Carlos Pollán sufre en silencio
No todo es desidia en el parlamento ese nuestro, al que pronto tendrán que dotar de pinganillos para traducir qué pretenden decir algunos y algunas de los y las ilustres que se encaraman al estrado empalmando el micrófono para verter sus cuestiones alejadas del interés común de los comunes, de los mortales y de los contribuyentes. Hay quien sufre por el escarnio quincenal que ofrecen sus señoritos y sus señoritas, a razón de cien mil al año más cafetería. No es otro que el que se sienta más arriba, pero ejerce de más humilde, el presidente Carlos Pollán, que de cuando en cuando junta las palmas de las manos junto al rostro en señal de penitencia, rogando para que el declarante o la declarante aligere todo lo que pueda en el tiempo, porque en los conceptos suelen ir ligeros, casi desnudos, como los hijos de la mar. Pollán sufre en silencio con las algaradas, el griterío y las innecesarias impertinencias y groserías que se arrojan en el lodazal de su retórica sus señoritas y señoritos. Es lo que hay, amigo Pollán.
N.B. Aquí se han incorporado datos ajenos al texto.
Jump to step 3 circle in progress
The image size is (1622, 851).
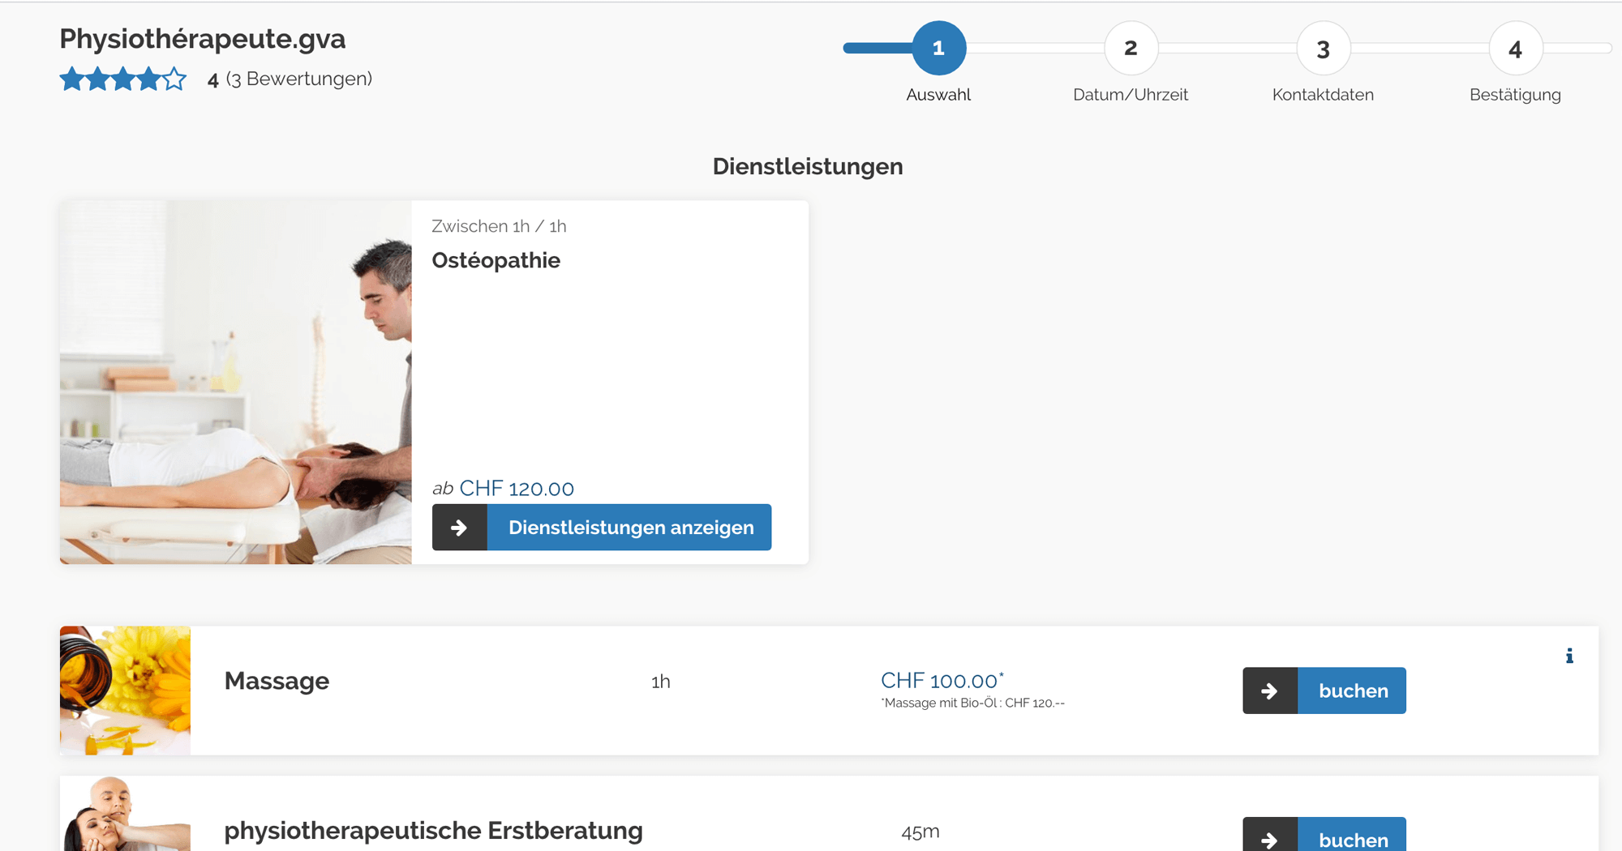click(1323, 49)
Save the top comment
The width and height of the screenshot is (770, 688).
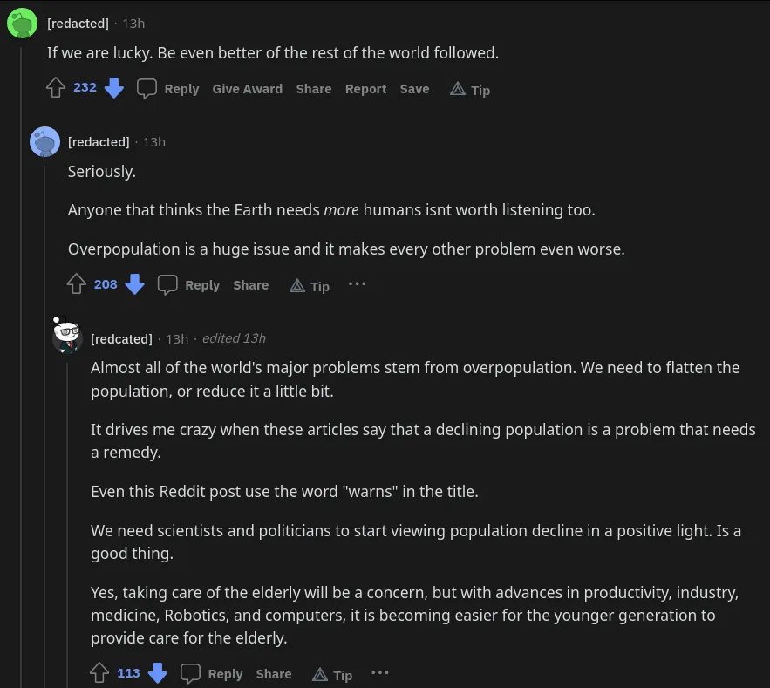(414, 89)
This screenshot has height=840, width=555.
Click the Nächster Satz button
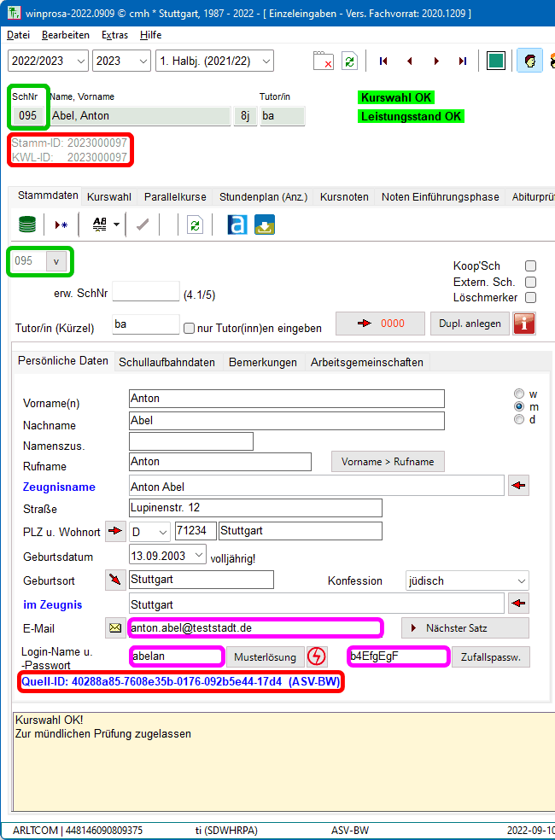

Con estos bueyes hay que arar. Pollán, que de naturaleza es extremadamente cauteloso, prudente, educado, conciliador y amable, pese a haber sido acribillado a balonazos en sus años de cancerbero del Ademar. Es educado hasta cuando se enfada. Y cortés hasta cuando discute. Es su naturaleza y no la va a cambiar un parlamento que ha decidido repudiar la inteligencia y sustituirla por el alboroto y la demagogia low cost. Ni venceréis ni convenceréis. Sufre en silencio. Mira a sus parlamentarios, como miraba la del ramito de violetas de Cecilia a su marido, y luego calla. Es la soledad del portero ante la pena máxima. Los ciudadanos no se merecen que su soberanía resida entre residuos, pero un tipo que, institucionalmente y personalmente, está a años luz del comportamiento de su rebaño, tampoco. Pero, en cualquier caso, es el peso de la púrpura, que él no sabía que iba en arrobas cuando se lo endosaron.